'Although I am aware that we may live in a world full of myths
BODY LANGUAGE
Even after more than two decades, Dr Akin Ogunronbi still recalls his first day of training at Groote Schuur Hospital in Cape Town because it was that dreadful.
Upon introducing himself to his interns that day, Ogunronbi’s professor pretended to frantically search himself to find his wallet. He started to giggle and revealed to the class that he feared that his wallet might be stolen because there was a Nigerian in class — a direct reference to Ogunronbi.
The interns chuckled. Ogunronbi did not. The professor laughed out loud as he continued to share the joke but little did he know that it would affect Ogunronbi adversely for several years to come.
Although it is hard to find the words to describe his ordeal, Ogunronbi — now a general surgeon specialising in cardiothoracic surgery — says that it is still difficult to be a doctor with an accent and a strange name in a foreign country. He says that it’s better not to think about it. “I just want to do my job, because it is my passion,” he says.
I was saddened by Ogunronbi’s account and it made me wonder whether we ever spare a thought or recognise the contribution that foreign people make to our country.
Is it because we seldom hear about the good stories, because there is an influx of the bad? If we turn on the news any day, there is a story about Nigerians running brothels, trafficking women and selling drugs. But why are we so cynical that we believe that Nigerians, for example, are all the same?
Although I am aware that we may live in a world full of myths, stereotypes and prejudice, I found it astonishing that a qualified doctor would be subjected to the tyranny of stereotypes, particularly because our public health system relies heavily on foreign doctors. They provide care to patients in areas that most local doctors find less appealing.
Ogunronbi provides a specialised service in Tshepong hospital in North West, where he heads the surgical unit. He has served in the public health system all his life.

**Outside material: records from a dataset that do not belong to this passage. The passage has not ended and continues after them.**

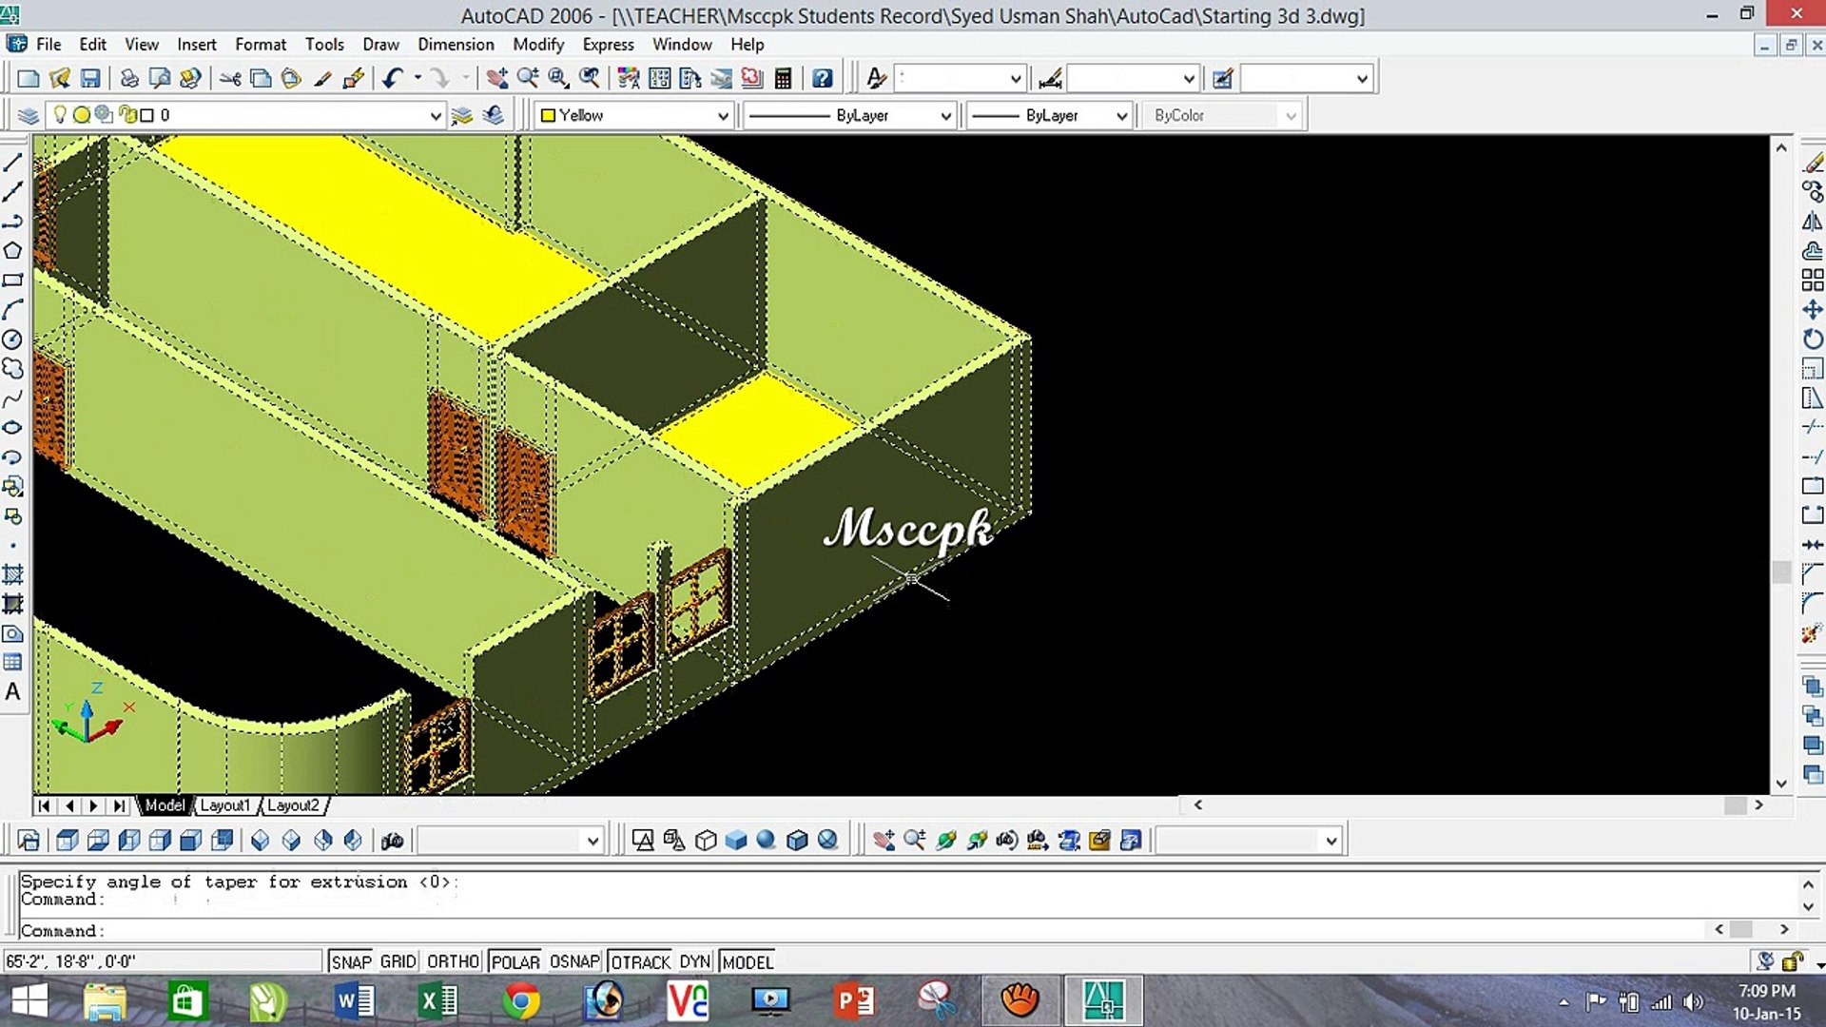Expand the ByLayer linetype dropdown

pos(945,116)
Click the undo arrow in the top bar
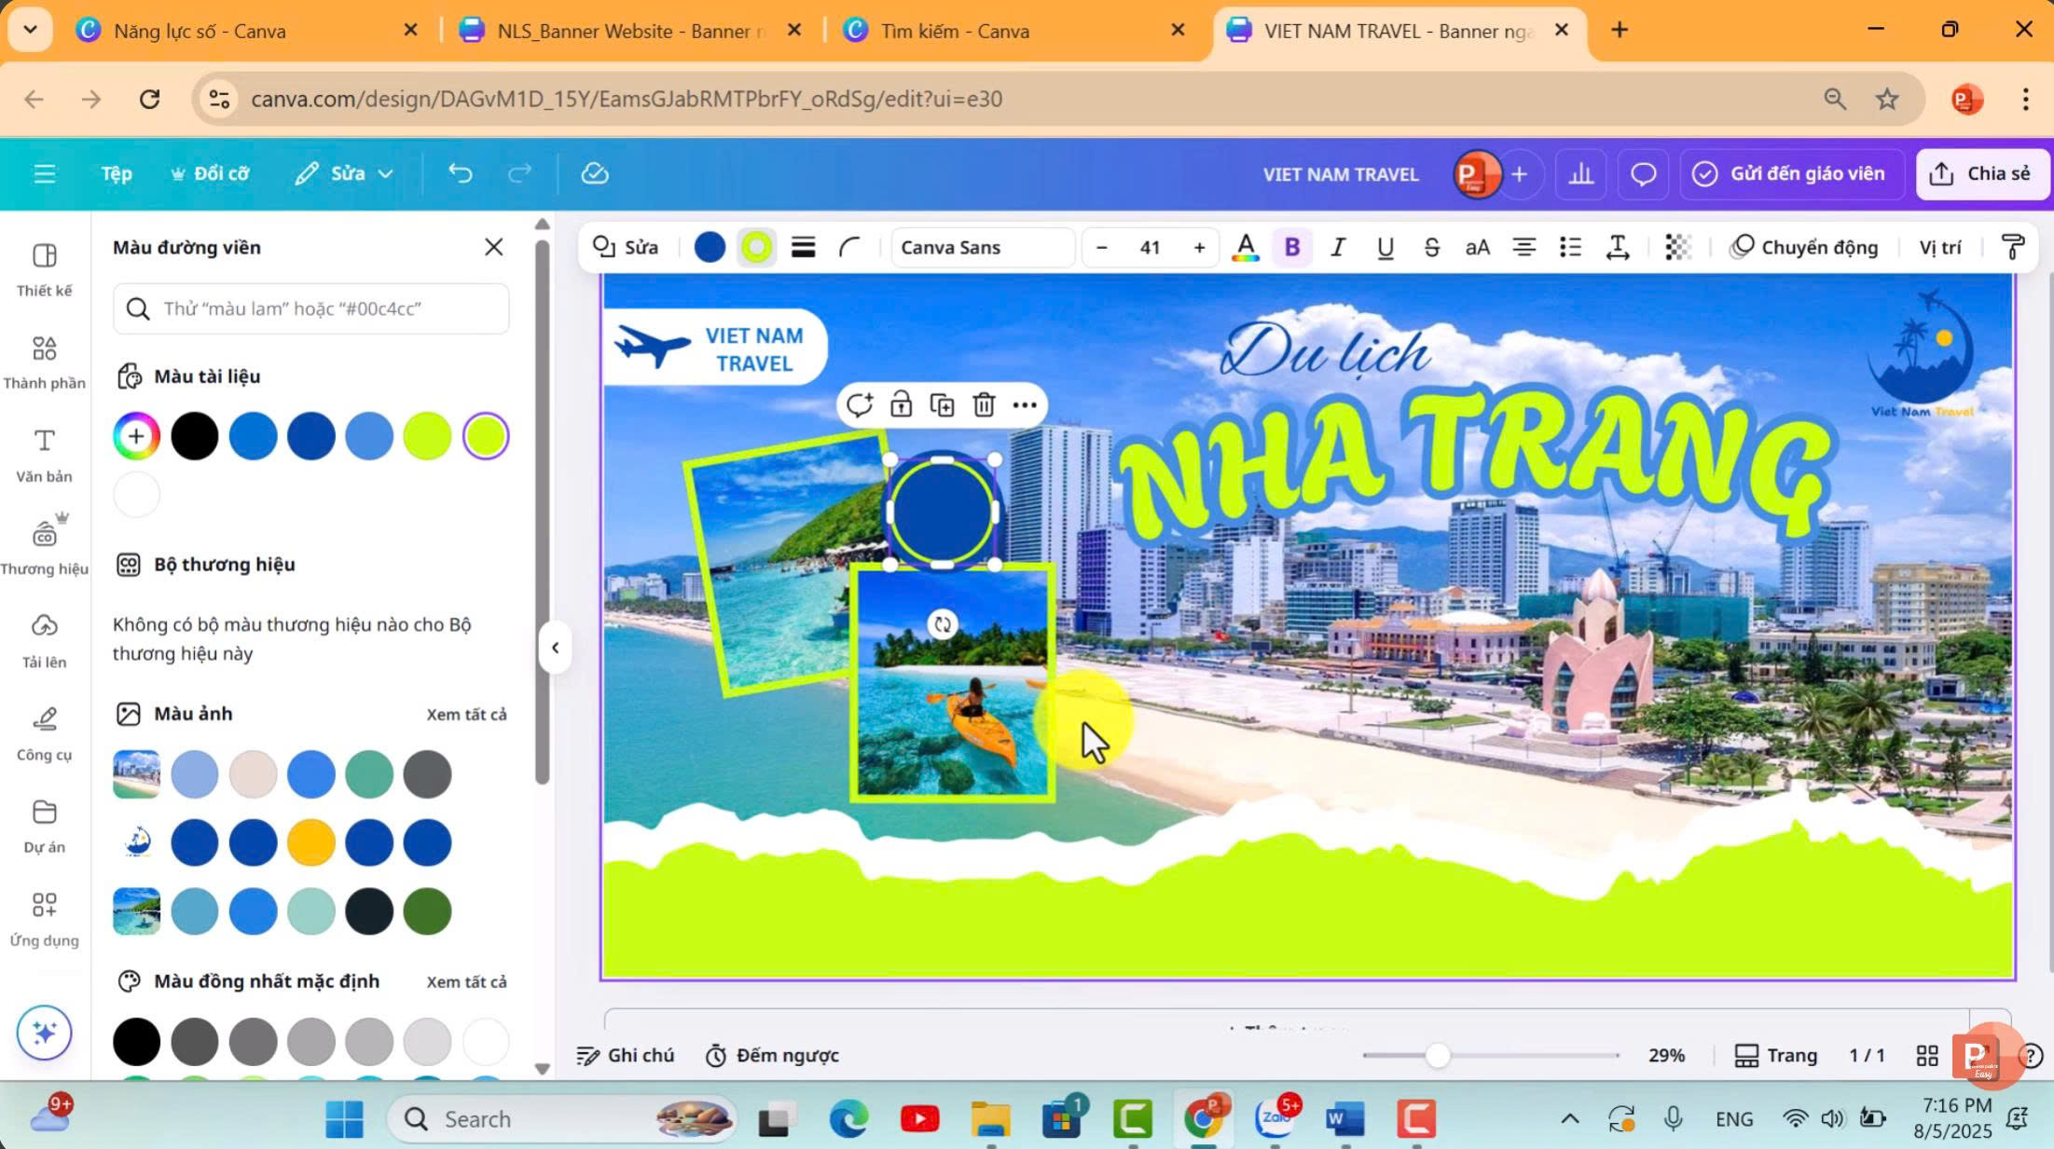 (x=459, y=173)
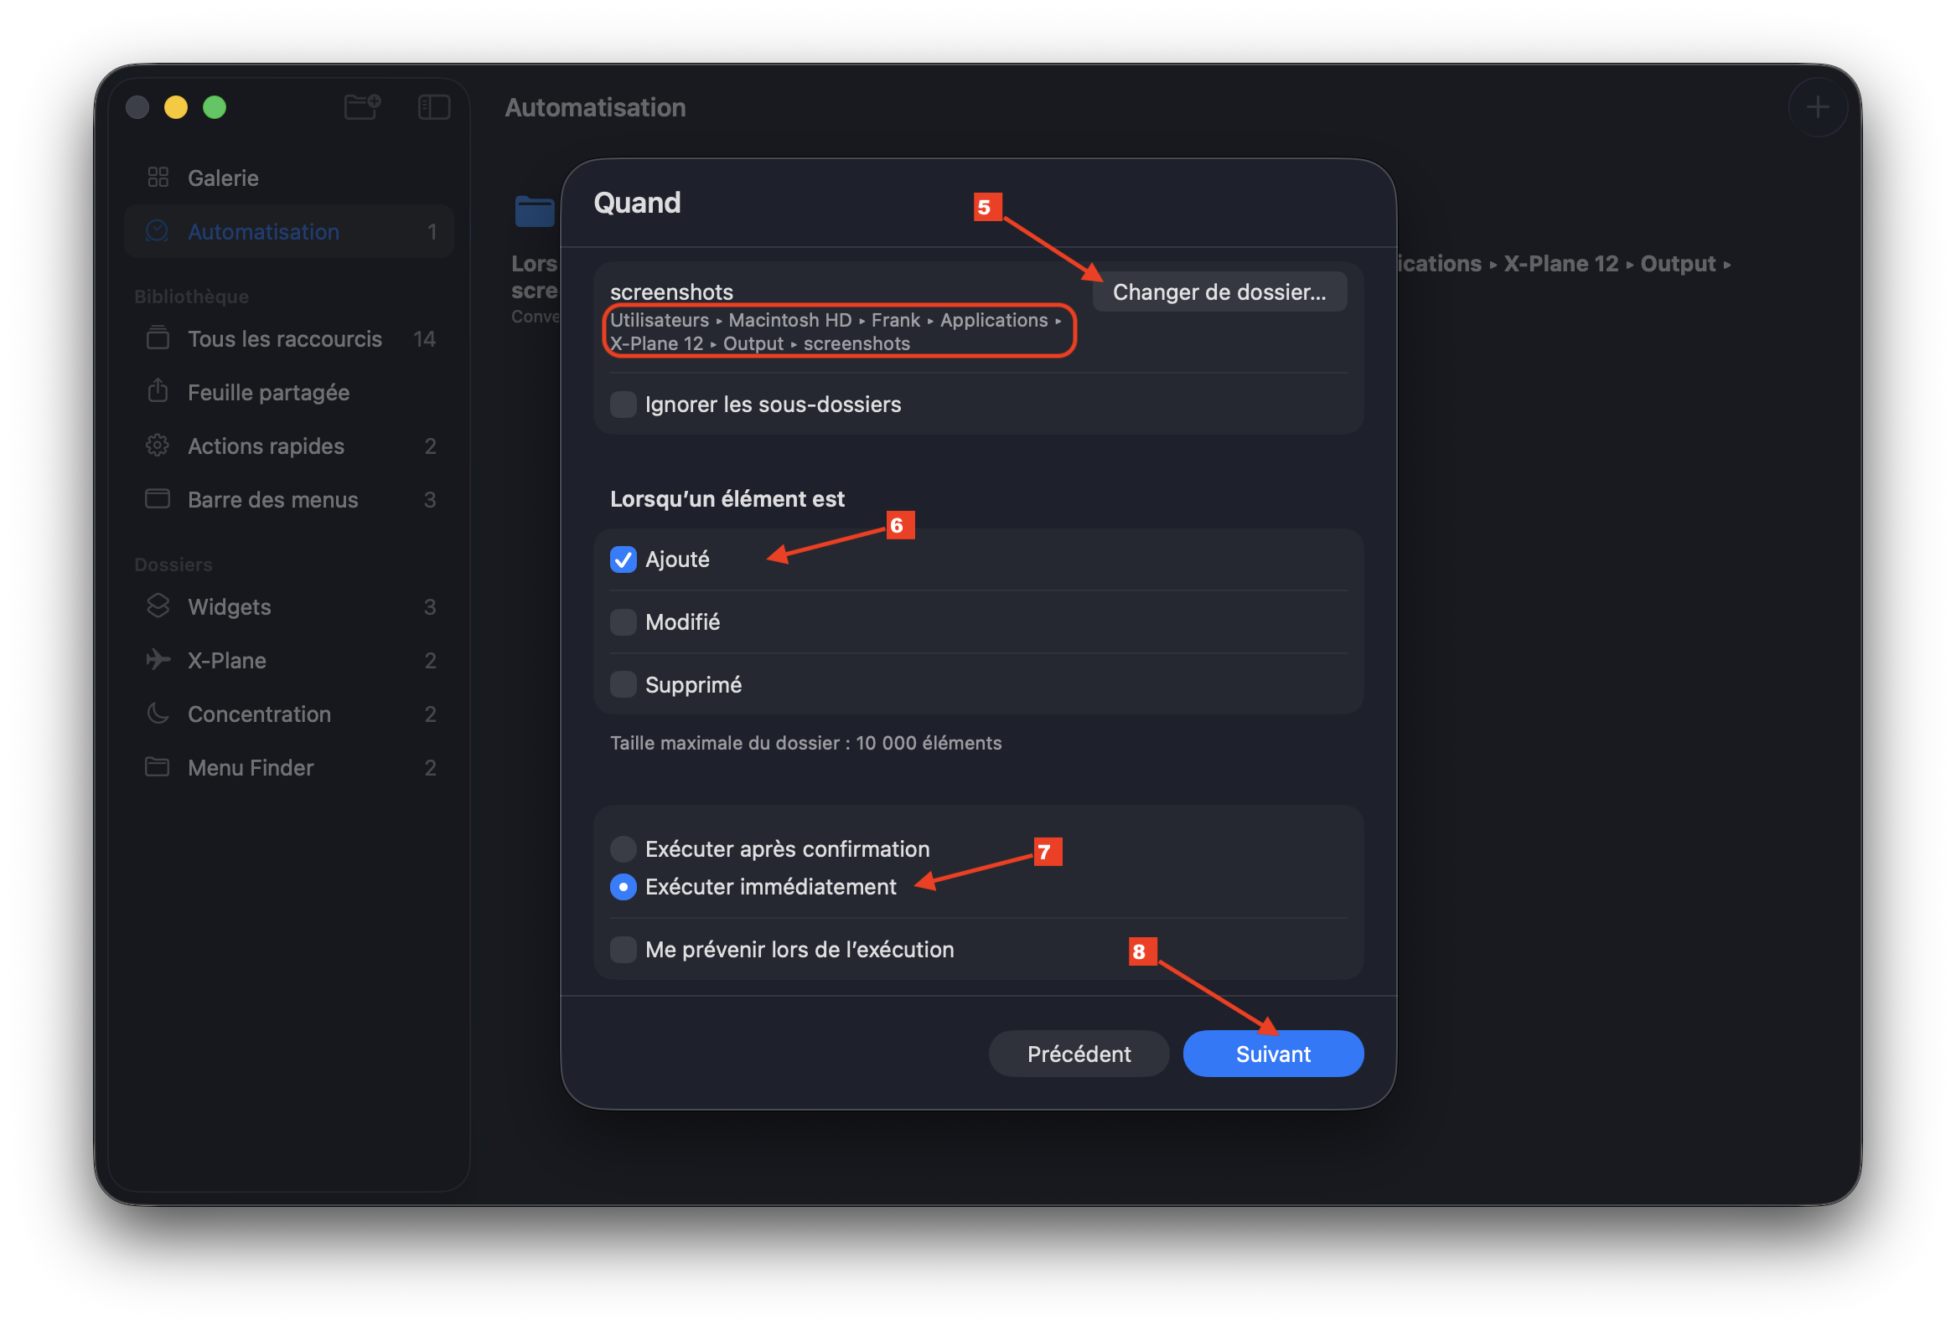Click the Widgets layers icon
Image resolution: width=1956 pixels, height=1330 pixels.
point(157,606)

This is despite the fact that he could earn far more in the private sector and in European countries and the United States, where specialists of his calibre are sought after.
People may also not be aware that Ogunronbi has significantly improved the health service in Tshepong hospital and the entire North West — both for patients and the department.
Before his arrival at Tshepong, patients from North West who required cardiothoracic surgery were transferred to Chris Hani Baragwanath Academic Hospital in Gauteng. But this changed on Ogunronbi’s arrival.
The surgeon furthermore contributes significantly as an academic — he is a lecturer at the University of the Witwatersrand’s medical school and an astute researcher, passing his knowledge on to young medical professionals every day.
My conversation with Ogunronbi made me ponder the insidious effects of prejudice in medicine that we have become so accustomed to but hardly ever speak about.
In an article published by the South African Medical Journal, Chris Bateman says that foreign doctors, who are the “backbone of South African rural health care delivery”, are being “thrown in the deep end”.
Bateman found that foreign doctors have little support and are sometimes targets of xenophobia from fellow colleagues who treat them as “professionally inferior”.
Bateman reports about a doctor from Tunisia who said the “lack of moral and pragmatic support from some local colleagues” stunned him most on his arrival.
He said that, although he “was ready for the risk of violence and other problems”, he was not ready for the “exclusion by colleagues whom we came to help out with the shortages”.
It was not an outright xenophobic attitude, he said, “more like ignoring you in a group, speaking their own language or not informing, involving or supporting you”.
This was corroborated by a doctor from the Democratic Republic of Congo, who described the xenophobia he experienced as nothing like the crude headline-grabbing township violence. “It’s more structural, not clearly expressed — a bit like blue-collar crime,” he said.
The truth is that our public health sector would “collapse without foreign doctors”, because 80% of doctors in Mpumalanga alone, for example, have foreign qualifications, according to Bateman.
It is important that, as a nation, we tackle all issues that have discriminatory intent with renewed moral conviction. The subtle — and sometimes not so subtle — discrimination faced by doctors from other countries is just as detrimental to society as the brazen racism that existed under apartheid.